Our preliminary data analysis indicates that the balance condition (7) is in fact satisfied well above the scale L ∼ 103 km. A recent composite analysis (Haertel et al. 2008) suggests that the Madden–Julian oscillation (MJO), which possesses a characteristic scale well above 3000 km, is also well under the thermodynamic balance (7). It may turn out that those so-called convectively coupled equatorial waves (cf. Wheeler and Kiladis 1999) may better be interpreted in terms of the balanced dynamics.
Probably a more surprising result is a tendency for asymptotic nondivergence [cf. Eq. (16)] that is likely to persist toward the smaller scales, including the mesoscale L ∼ 102 km. A required diabatic heating rate that balances with the leading-order nonvanishing vertical advection is already excessive over the synoptic scale compared to the observations, and it further increases inversely proportionally with decreasing horizontal scales. Hence, it becomes more and more excessive unless an asymptotic nondivergence is assumed.
The present work may be considered for the first author as a realization of a long-outstanding homework requested by Noriyuki Nishi more than a decade ago. Careful readings by Peter Bechtold and Riwal Plougouven and comments by Brian Mapes, Chidong Zhang, and Joan Alexander are much appreciated. Editorial review by Duane Stevens and careful reading by Steve Sherwood were particularly helpful in preparing a revised text. Comments by Pat Haertel on the LSA TOGA COARE IOP data are also much appreciated.
Corresponding author address: Jun-Ichi Yano, CNRM-GAME, Météo-France, 42 av Coriolis, Toulouse CEDEX 31057, France. Email: email@example.com
The tropical stratosphere is clearly dominated by equatorial waves. With the absence of moist convection, the possibility of the balanced dynamics proposed by SNP01 is automatically excluded; thus, it is also excluded from consideration in the present paper.
It should be emphasized that even under the adopted simplifications, the analysis is hardly exhaustive (as indicated by footnotes throughout the text). Hence, a different scale analysis may still be necessary when the main interests are phenomena other than the so-called convective coupled equatorial waves.
Throughout the paper, it is implicitly assumed that by focusing our attention on the free troposphere dynamic, the frictional force F never becomes a dominant term of the system.
Note that as a practice the initially introduced variable scale is not redefined.

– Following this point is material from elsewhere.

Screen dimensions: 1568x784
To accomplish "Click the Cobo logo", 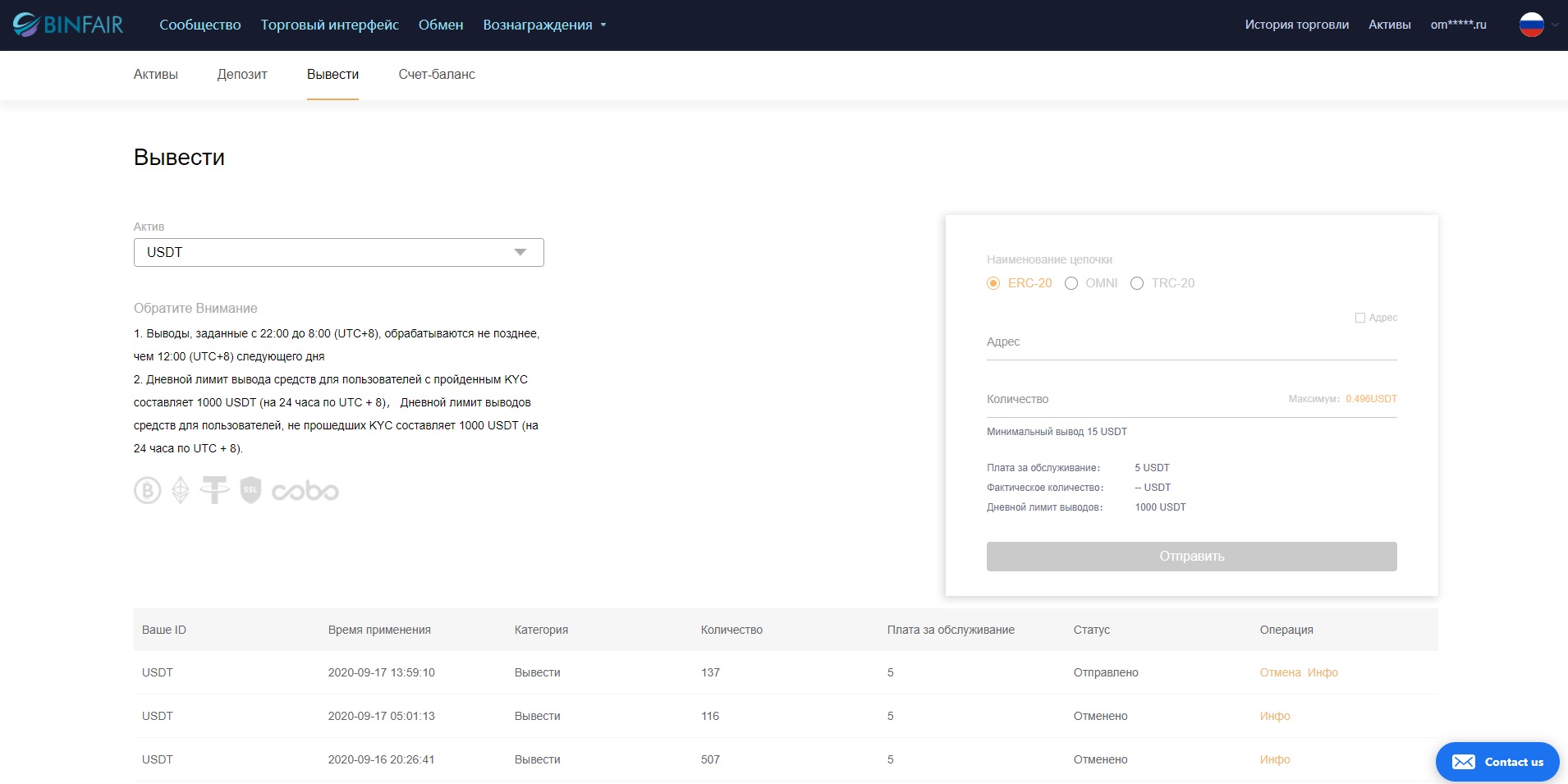I will (305, 491).
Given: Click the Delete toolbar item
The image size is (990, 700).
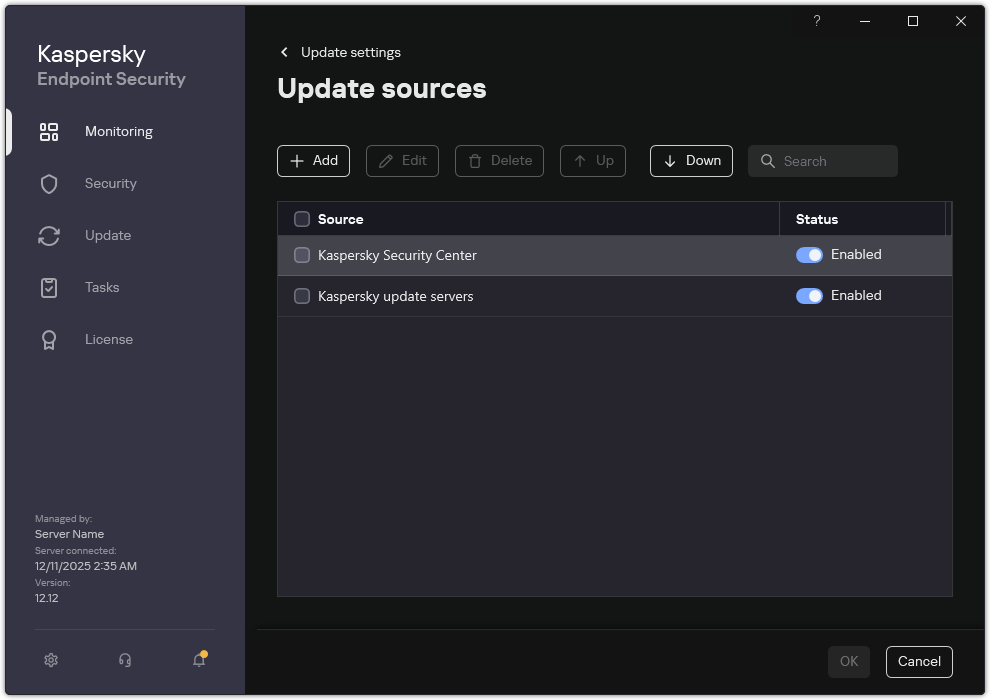Looking at the screenshot, I should 499,160.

The nondimensional β parameter as introduced in Eq. (12) would also appear in Eqs. (8.5.7a, b) of Pedlosky (1987) if the time were scaled by advection instead of by his choice, a/2ΩL. Under this rescaling, the nondimensional β would be obtained by dividing the advective time scale L/U by Pedsloky’s time scale a/2ΩL. This again reduces to Eq. (12).
An alternative possibility is that both the pressure and the frictional forces dominate over all the other terms. Although this situation may realize over a boundary layer, the possibility is excluded in the present study by focusing on the dynamics of the free troposphere.
Although this situation may likely happen within mesoscale convective systems, it is much less likely on a synoptic scale.
The word equilibrium is used in contrast to an initial transient phase that could be controlled by choosing an initial condition accordingly. For example, a geopotential perturbation may be taken to be small by an initial condition. Although this may remain true during an initial transient phase, the geopotential perturbation would eventually grow to a level comparable with the Coriolis term.
A direct use of an alternative definition (6c) is problematic because H is implicitly assumed as a scale height in the derivation.
The space averaging is further extended to 40° in longitude only, but the conclusions below are not modified by this extension.
However, recall the discussions in section 6b(2).
Of course, only in an asymptotic sense. Those waves are certainly nonlinearly modulated at longer time scales.